╭─ EXCERPTED RECORDS

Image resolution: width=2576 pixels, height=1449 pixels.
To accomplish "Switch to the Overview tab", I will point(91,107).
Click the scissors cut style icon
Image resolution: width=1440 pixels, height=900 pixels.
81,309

╰─

▶ PROBLEM DETAILS:
Reproduce all of the data above line for line, with no changes.

▶ REPLY TO THE EXERCISE:
Image resolution: width=2576 pixels, height=1449 pixels.
To accomplish "Switch to the Overview tab", I will point(91,107).
Click the scissors cut style icon
Image resolution: width=1440 pixels, height=900 pixels.
81,309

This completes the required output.